[What needs to be done]
Gather each line containing the string "panel" from these entries.
(Data to use Opens)
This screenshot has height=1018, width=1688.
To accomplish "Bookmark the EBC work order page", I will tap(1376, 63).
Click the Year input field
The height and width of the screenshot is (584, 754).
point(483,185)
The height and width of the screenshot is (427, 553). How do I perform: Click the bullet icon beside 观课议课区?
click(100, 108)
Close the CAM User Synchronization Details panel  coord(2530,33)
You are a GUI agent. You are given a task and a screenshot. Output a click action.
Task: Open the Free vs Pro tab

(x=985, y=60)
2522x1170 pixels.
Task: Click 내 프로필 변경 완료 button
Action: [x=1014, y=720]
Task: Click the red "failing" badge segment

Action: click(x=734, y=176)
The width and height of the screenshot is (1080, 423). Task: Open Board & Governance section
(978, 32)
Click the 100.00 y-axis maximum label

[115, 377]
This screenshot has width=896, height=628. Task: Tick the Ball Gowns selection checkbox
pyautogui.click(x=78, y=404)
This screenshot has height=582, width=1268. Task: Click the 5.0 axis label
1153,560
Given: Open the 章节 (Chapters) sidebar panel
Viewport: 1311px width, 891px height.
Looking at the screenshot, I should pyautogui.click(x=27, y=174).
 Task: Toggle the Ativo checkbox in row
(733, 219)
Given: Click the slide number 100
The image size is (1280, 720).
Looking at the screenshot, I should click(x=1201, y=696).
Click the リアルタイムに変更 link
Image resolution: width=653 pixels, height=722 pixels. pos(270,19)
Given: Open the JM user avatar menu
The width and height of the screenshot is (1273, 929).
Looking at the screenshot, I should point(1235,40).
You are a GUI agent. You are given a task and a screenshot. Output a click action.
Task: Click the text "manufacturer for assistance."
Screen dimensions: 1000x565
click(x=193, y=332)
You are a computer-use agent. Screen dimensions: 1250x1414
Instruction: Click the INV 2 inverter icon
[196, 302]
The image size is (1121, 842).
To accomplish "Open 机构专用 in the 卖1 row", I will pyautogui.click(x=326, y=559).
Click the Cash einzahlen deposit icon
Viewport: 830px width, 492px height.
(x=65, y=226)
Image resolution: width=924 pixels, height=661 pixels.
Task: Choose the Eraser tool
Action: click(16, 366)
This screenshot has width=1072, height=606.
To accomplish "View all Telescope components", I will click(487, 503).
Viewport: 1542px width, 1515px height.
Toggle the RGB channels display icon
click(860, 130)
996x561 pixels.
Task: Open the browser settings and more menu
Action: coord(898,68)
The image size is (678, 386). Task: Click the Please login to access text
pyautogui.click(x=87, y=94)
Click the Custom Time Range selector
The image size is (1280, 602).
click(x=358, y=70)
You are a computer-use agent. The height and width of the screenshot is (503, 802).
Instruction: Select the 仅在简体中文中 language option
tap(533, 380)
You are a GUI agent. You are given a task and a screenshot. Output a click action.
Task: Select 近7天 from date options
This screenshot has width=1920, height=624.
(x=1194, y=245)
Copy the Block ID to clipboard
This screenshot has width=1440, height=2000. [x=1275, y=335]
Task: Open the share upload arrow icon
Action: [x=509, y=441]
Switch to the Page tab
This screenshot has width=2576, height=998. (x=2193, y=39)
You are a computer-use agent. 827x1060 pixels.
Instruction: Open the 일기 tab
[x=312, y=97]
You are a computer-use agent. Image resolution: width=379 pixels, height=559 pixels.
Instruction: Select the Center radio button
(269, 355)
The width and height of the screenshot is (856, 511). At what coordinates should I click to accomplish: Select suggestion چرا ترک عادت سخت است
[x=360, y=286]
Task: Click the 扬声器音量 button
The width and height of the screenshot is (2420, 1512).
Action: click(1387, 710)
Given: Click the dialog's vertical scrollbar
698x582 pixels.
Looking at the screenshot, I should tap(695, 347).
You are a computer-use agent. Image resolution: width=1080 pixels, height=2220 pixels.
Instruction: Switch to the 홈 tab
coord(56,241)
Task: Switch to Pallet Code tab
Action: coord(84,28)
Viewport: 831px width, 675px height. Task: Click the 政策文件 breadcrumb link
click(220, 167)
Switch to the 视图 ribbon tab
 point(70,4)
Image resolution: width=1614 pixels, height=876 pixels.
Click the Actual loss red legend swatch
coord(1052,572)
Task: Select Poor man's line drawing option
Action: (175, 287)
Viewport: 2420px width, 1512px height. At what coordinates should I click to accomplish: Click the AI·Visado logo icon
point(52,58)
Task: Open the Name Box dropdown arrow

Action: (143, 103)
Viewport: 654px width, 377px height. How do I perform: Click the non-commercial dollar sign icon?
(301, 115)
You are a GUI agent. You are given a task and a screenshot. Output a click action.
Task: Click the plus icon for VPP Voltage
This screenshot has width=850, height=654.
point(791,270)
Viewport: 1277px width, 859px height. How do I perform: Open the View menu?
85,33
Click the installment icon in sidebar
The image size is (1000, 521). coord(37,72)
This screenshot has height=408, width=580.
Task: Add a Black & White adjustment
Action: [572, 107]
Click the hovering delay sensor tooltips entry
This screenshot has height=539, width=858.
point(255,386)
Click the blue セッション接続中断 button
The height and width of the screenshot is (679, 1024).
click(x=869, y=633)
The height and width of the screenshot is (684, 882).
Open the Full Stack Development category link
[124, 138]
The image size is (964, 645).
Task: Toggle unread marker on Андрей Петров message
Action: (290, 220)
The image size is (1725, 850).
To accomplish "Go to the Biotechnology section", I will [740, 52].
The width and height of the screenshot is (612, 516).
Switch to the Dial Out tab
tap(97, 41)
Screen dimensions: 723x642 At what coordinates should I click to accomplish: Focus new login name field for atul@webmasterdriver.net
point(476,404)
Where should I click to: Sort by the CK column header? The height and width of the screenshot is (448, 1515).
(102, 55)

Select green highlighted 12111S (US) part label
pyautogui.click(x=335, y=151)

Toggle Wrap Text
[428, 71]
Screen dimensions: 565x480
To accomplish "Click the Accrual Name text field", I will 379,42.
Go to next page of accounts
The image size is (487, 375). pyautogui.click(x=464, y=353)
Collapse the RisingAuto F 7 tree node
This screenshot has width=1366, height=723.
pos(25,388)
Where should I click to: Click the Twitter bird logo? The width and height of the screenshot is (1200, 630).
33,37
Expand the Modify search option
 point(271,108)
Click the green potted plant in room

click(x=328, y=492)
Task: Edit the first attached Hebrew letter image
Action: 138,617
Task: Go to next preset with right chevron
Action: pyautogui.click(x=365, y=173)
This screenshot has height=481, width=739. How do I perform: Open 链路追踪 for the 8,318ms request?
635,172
(Data to use Closes)
[Answer space]
Close the CAM User Synchronization Details panel  coord(2530,33)
Given: Open the 章节 (Chapters) sidebar panel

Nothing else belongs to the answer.